Standard deviation is used to show how far away data is from the mean. This is used because when data is far from the mean, it can be a random ‘event’ or erroneous data. Therefore, the measure of standard deviation is often used to identify outliers/ spikes in the data for further analysis.

A control chart uses standard deviations above and below the mean. These are displayed as a band around the mean in the control chart, with outliers identified using colour. The band’s width in the control chart around the mean can be multiples of standard deviation, but often a range of multiples between 1 to 3 is used. This is because most of the time as much as 95% of values are within 2 standard deviations of the mean.

 

In the example I walk through below, we used Airbnb data, looking at when prices spiked for different rooms types across the year. I’ve also included how to incorporate a control parameter, which allows the user to adjust the standard deviation/ grey band on the graphs, as well as an outlier colour indicator.

See some insights at the end and view my workbook here.

Control chart

 

 

Step One: Make the base chart

For this we want to see the price over the months for room types. So, drag the dimension ‘room type’ and the measure ‘price’ (average) pill onto the row shelf, and put the dimension ‘Last review’ (date as month dimension) on the column shelf.

Base chart showing average monthly prices for different room types

 

 

Step Two: Layer to create two chart types

Duplicate and dual axis the measure, not forgetting to synchronise axis’ and hide the right header, to create a dot and a line on the same chart.

Duplicate price to dual axis and synchronise the axis

Tidy the chart a little by hiding the second, unnecessary header and change the type of the chart on top from line to circle

 

To make the variation in the data clearer, edit the right axis and untick show zero.

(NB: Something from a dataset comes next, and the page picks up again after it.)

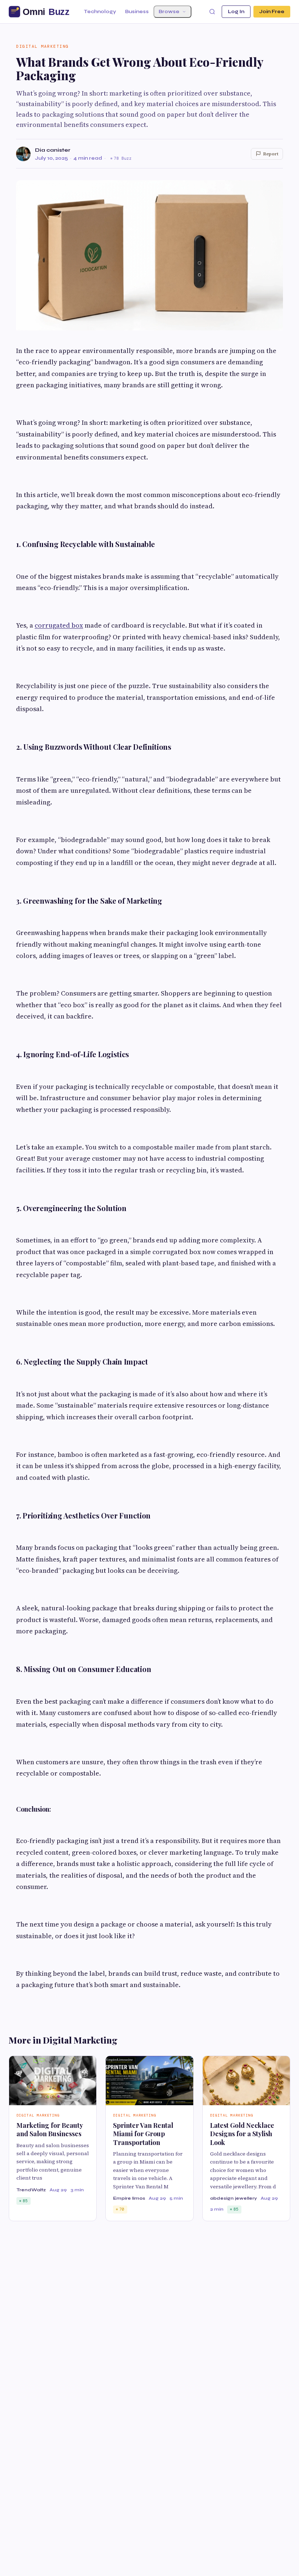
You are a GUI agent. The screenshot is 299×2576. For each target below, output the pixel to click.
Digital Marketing (42, 46)
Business (137, 12)
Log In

Untick include zero within the axis

 

Drag on average line from the analytics pane. Note that we want this to be for each pane, rather than for the table. This is because we want an average line per room type (in the rows).

Add a reference line (average) to the pane

 

 

Step Two: Create the Control Parameter

Create a control parameter, ‘Choose sd’, as an integer with a range of 1 to 3 and a step of 0.1. Custom format the control parameter to show 1 decimal place. Right click on the control parameter pill to show it in the view.

Create a control parameter

 

 

Step Three: Create the Upper and Lower Bound calculated field

Create 2 calculated fields to act as the upper and lower bounds of the graph bands. These will interact with control parameter. The calculated fields use window averages for both the price and the standard deviation. It uses the following formula but remember to have the correct + and – in the middle for upper and lower:  WINDOW_AVG(AVG([Casualty Age])) (- or +) ([Choose SD]*WINDOW_STDEV(AVG([Casualty Age])))

NB we want to use SD for sample not population. Often standard deviation for the population (STDEVP) isn’t used, unless you know you’ve got the whole population

Create 2 calculated fields for the upper and lower standard deviation bands

 

Some people prefer to break formulas into a few fields for simplicity, by adding a calculation in for the window standard deviation separately and reference that where WINDOW_STDEV(AVG([Casualty Age])) is in the above calculation(s).

 

 

Step Four: Add the reference band(s)

To be able to use the two calculated bounds, they need to be in the view, i.e. on a shelf, so drag these to the details shelf on the marks card. They won’t show in the graph, but they’ll be on the details shelf.

Next, drag the reference bands from the analytics pane onto the chart. Set the new calculated fields as from (lower) and to (upper).

Add reference bands to the pane on the graph

 

Using the two calculated fields as lower and upper bands

 

Step Five: Colour the control chart

You can even colour the chart to immediately draw the eye to those outliers that need attention.

Create a calulated field to ‘group’ the values on the chart by whether they are outside or inside the reference bands. This, like the calculated fields, will also be dynamic, based on the upper/ lower bands and therefore the control parameter. The formula for the colours is: IF AVG([Price]) > [Upper Bound] THEN “Outlier” ELSEIF AVG([Price]) < [Lower Bound]  THEN “Outlier” ELSE “Normal” END 

Put this onto the colour shelf on the second ‘circle’ marks card, rather than all or the line.

Colour indicator formula

 

And voila a control chart!

 

Final outputs, using the slider bar to increase the multiples of standard deviation away from the mean

 

Useful Insights

A control chart helps create really useful insights for a company. Here we can see that over December and in March prices spike for shared rooms – probably because of Christmas/ New Years get-aways or Easter holidays.

But, other more commercial insights can look deeper into reasons behind spikes of customers calls to a cal centre for example.

 

There have been a few Data School blog posts on how to create these types of charts from previous data schoolers (including Joe Macari’s which has a video!), but hopefully this one has put a different spin and helped make it clear!